BLOGWhy Defunding Planned Parenthood is Constitutional

By Jared Dobbs Posted on: | February 23, 2017

Planned Parenthood apologists occasionally argue that defunding is unconstitutional. But this is simply not true.

Of course it’s constitutional for Congress to defund Planned Parenthood. According to Article 1, Section 8 of the U.S. Constitution, Congress has the power of the purse, and so it may levy taxes and spend public monies. If Congress wants to withdraw taxpayer dollars from supporting the gruesome practices of Planned Parenthood, it is free to do so.

This is simple and straightforward, but as with most things involving the law, still meets with objections. In this case, the relevant bills—H.R. 354 in the House, and S. 241 in the Senate—specifically defund Planned Parenthood by name. Therein lies the conundrum.

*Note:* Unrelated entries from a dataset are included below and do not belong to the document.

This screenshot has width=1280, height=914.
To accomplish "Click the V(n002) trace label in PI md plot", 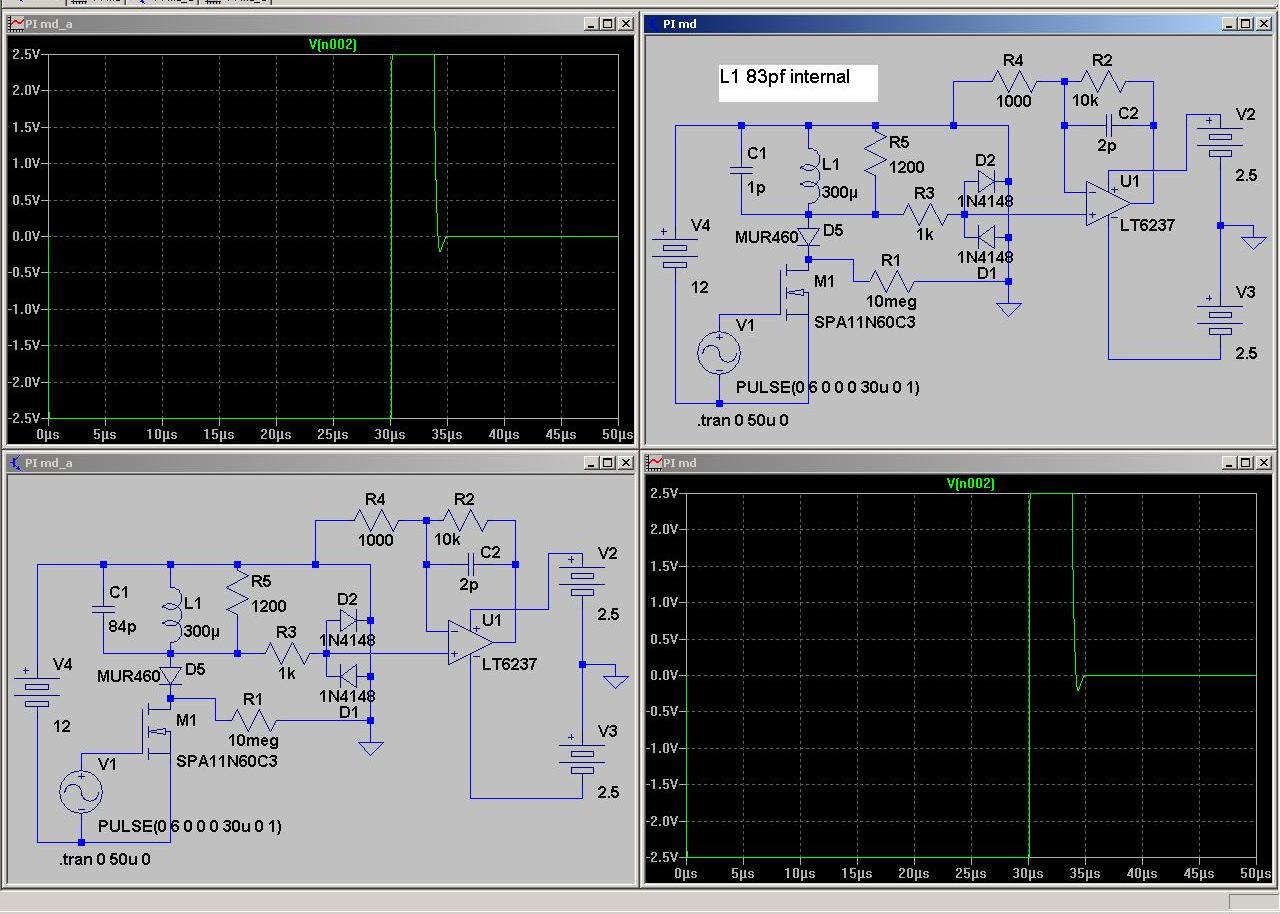I will [x=970, y=484].
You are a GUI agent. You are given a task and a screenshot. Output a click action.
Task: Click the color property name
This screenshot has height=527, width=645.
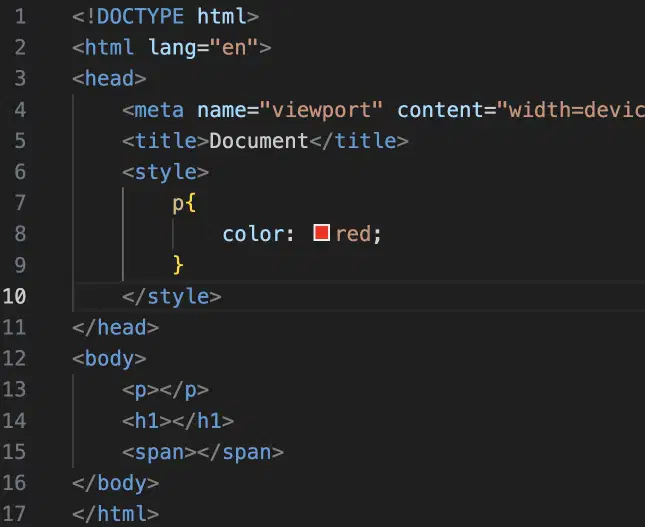pos(253,234)
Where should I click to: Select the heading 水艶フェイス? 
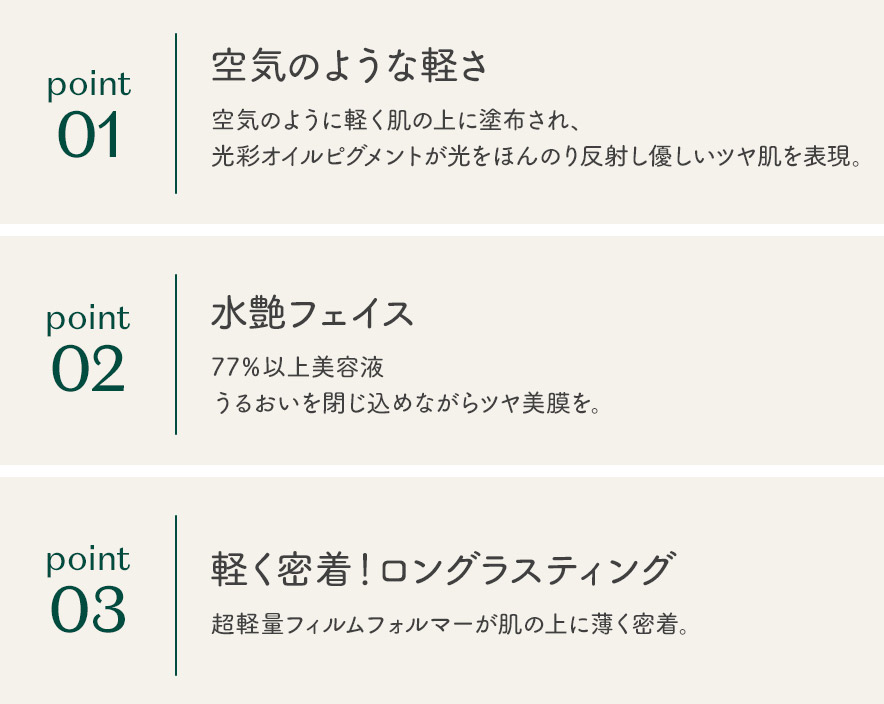point(313,314)
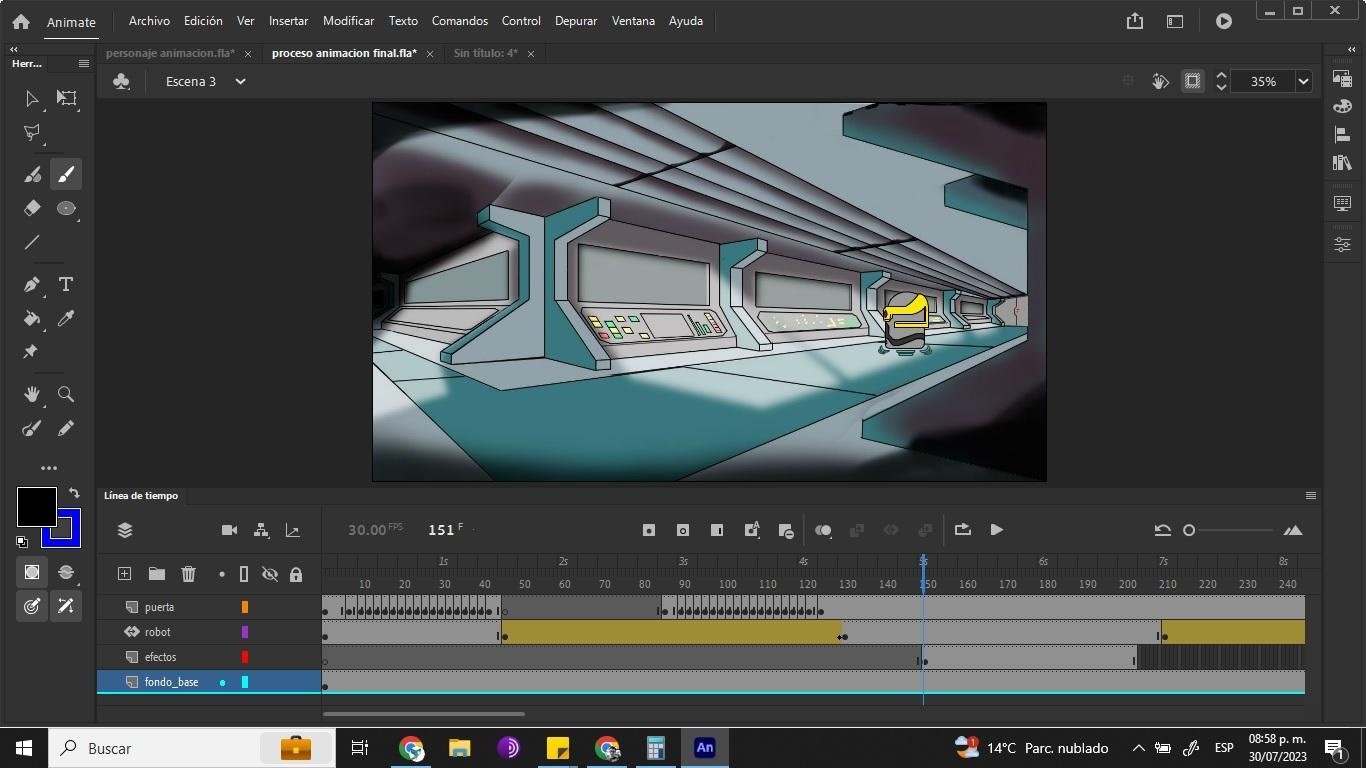Select the robot layer
This screenshot has width=1366, height=768.
tap(158, 632)
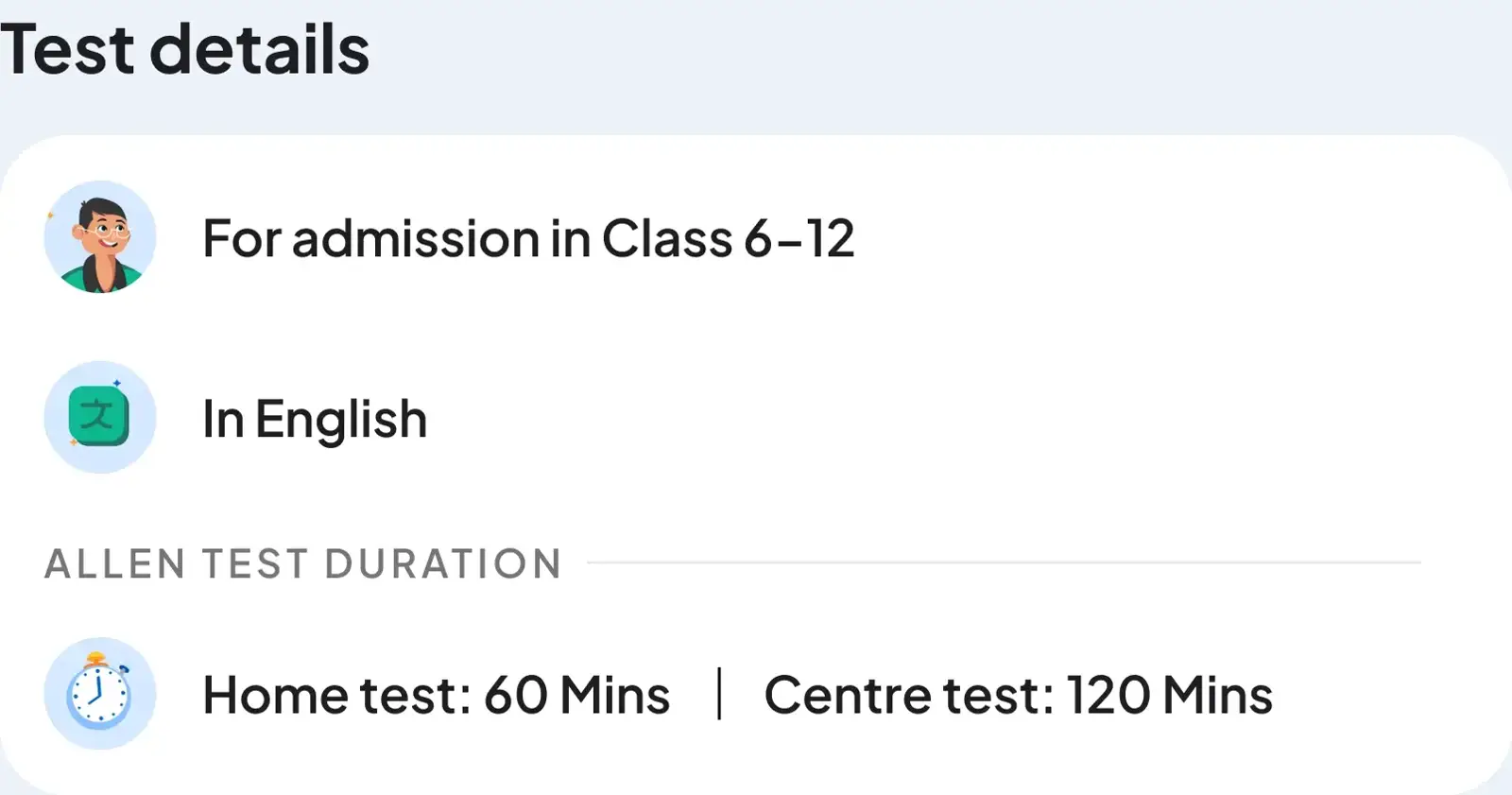Screen dimensions: 1512x795
Task: Click the horizontal divider line beside duration label
Action: pos(1004,562)
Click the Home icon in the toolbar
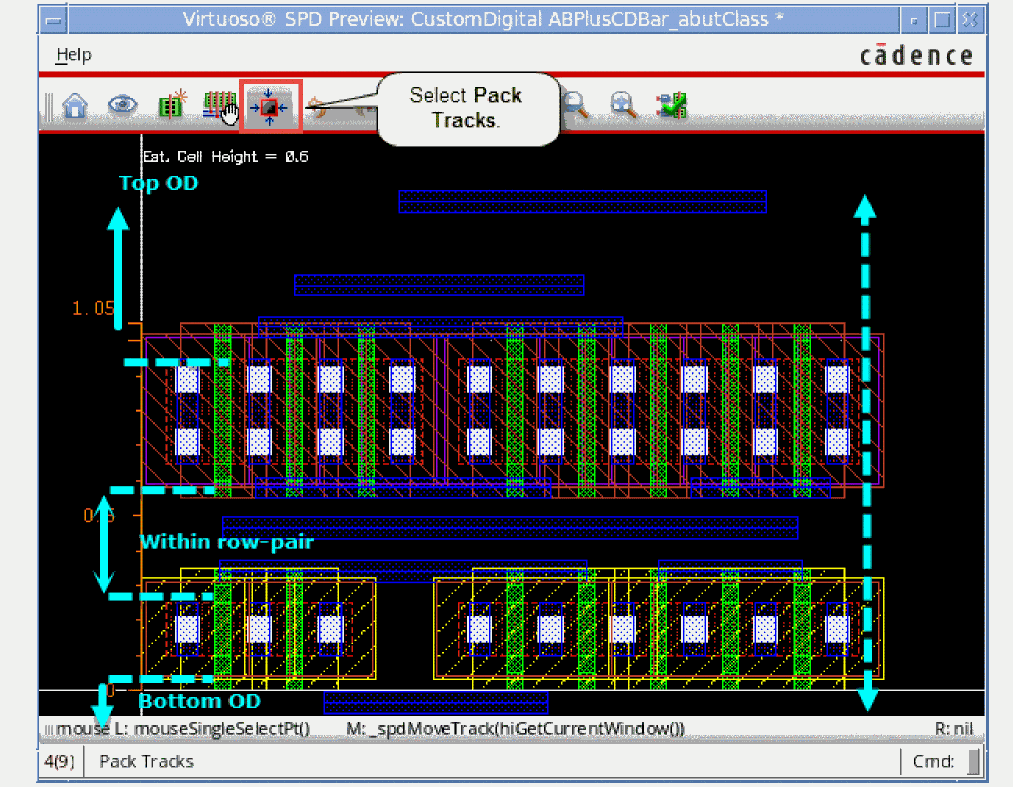This screenshot has height=787, width=1013. [x=75, y=106]
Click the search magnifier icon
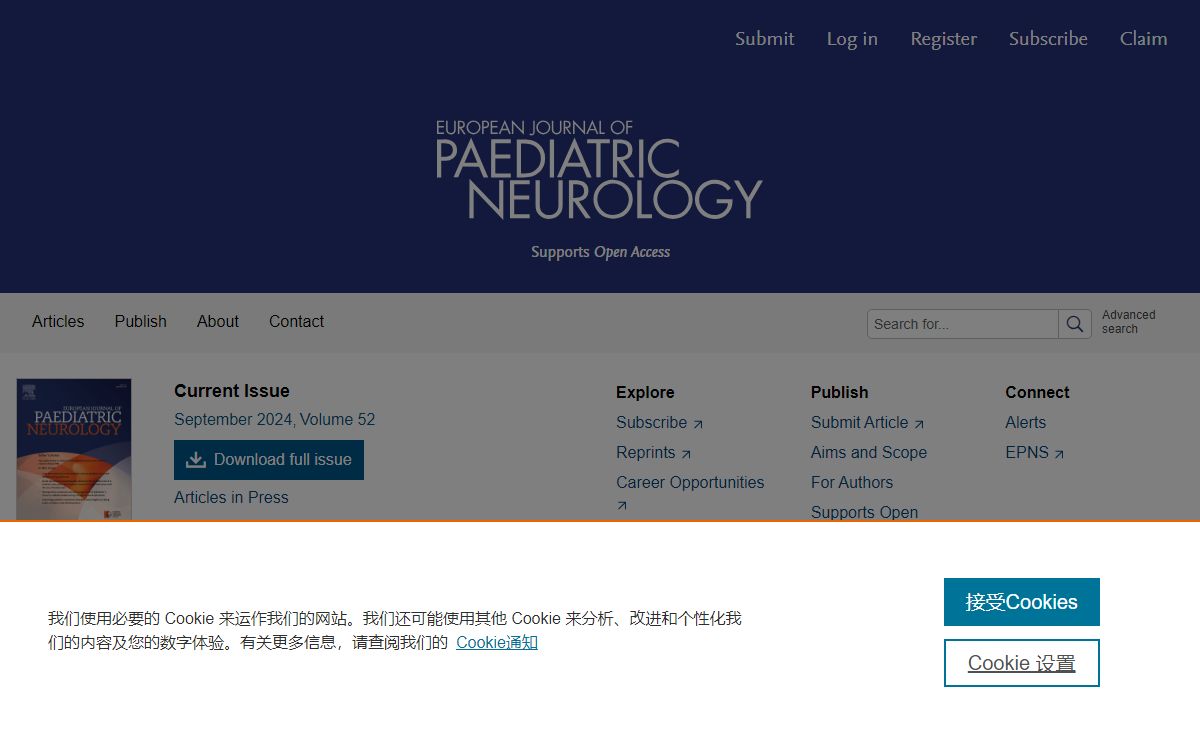Screen dimensions: 1200x740 point(1075,324)
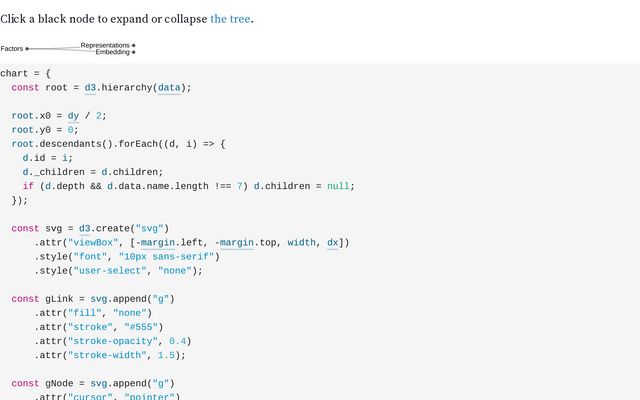The width and height of the screenshot is (640, 400).
Task: Click the underlined width reference
Action: 302,242
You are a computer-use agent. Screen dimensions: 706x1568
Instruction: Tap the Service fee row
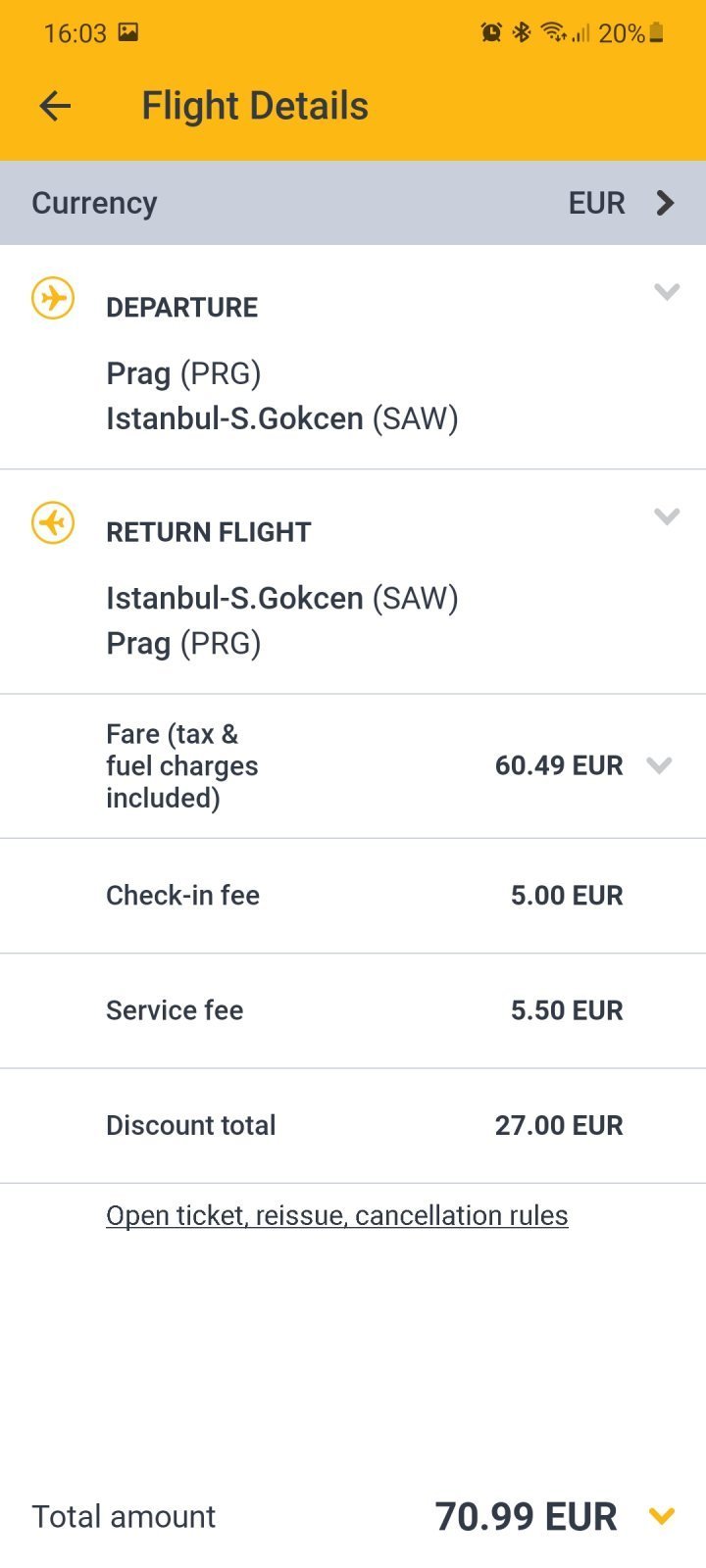(x=353, y=1010)
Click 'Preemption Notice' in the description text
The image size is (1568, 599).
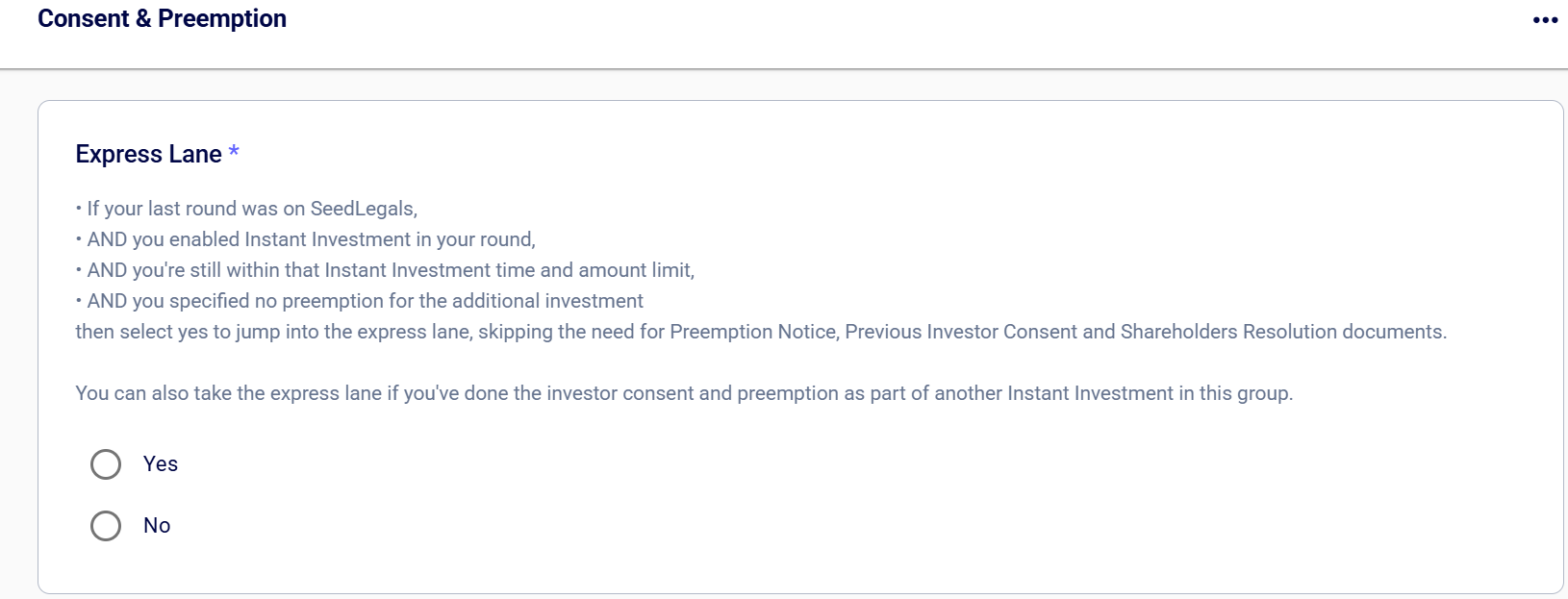tap(752, 332)
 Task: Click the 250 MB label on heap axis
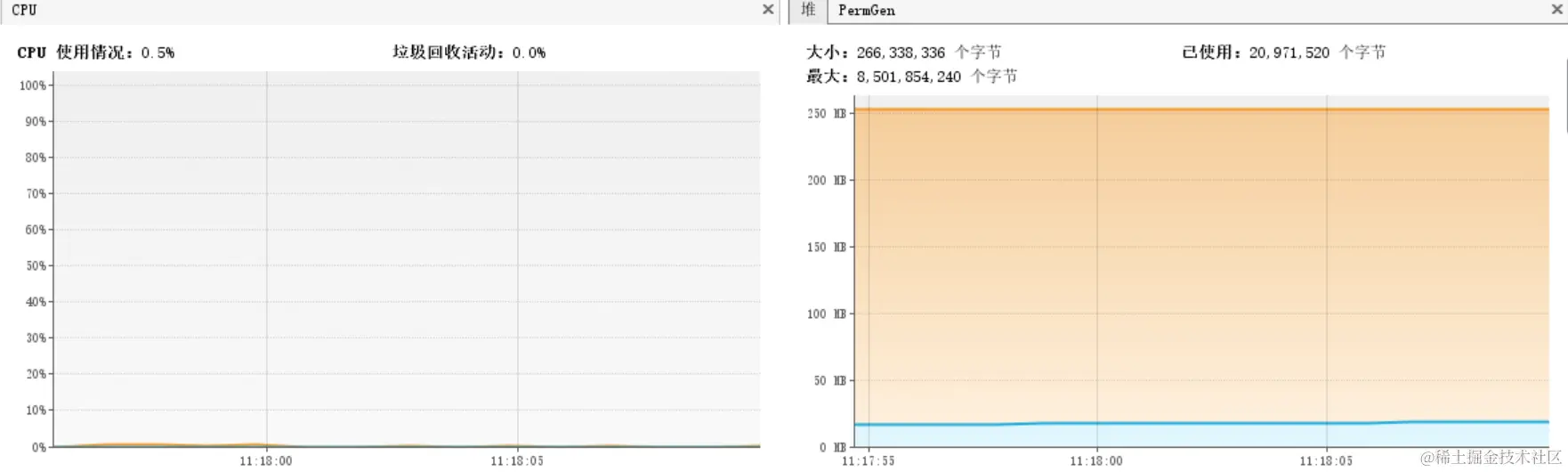[827, 113]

Opponents of defunding like David S. Cohen and Congressman Jerrold Nadler (D-NY) point to a provision in Article 1, Section 9, which reads:

“No Bill of Attainder or ex post facto Law shall be passed.”

Translation: Congress cannot single out an individual or group for punishment without trial.

This important constitutional provision supports the separation of powers by making sure that Congress does not directly punish individuals for wrongdoing. That authority belongs to the courts, and there must be a trial to determine wrongdoing.

For Cohen and Nadler, defunding Planned Parenthood by name constitutes a Bill of Attainder. Cohen argues that “Congress has already tried and convicted Planned Parenthood for these alleged crimes. And as a result, Congress is punishing Planned Parenthood by taking away funding. After all, that's how you punish a corporation: You hit it in the pocketbook.”

But Cohen’s notions of punishment and trial are off base. Congress has not “tried and convicted Planned Parenthood.” More importantly, withdrawing federal funds from a specific organization does not meet the textbook definition of punishment. The U.S. Court of Appeals for the Second Circuit decided as much in ACORN v. United States.

In 2009, Congress denied federal funding to ACORN in the wake of revelations of embezzlement and voter fraud. The court found that withholding funding was not a punishment. Traditional forms of punishment, the court said, include “death . . . imprisonment, banishment, the punitive confiscation of property, and prohibition of designated individuals or groups from participation in specified employments of vocations.”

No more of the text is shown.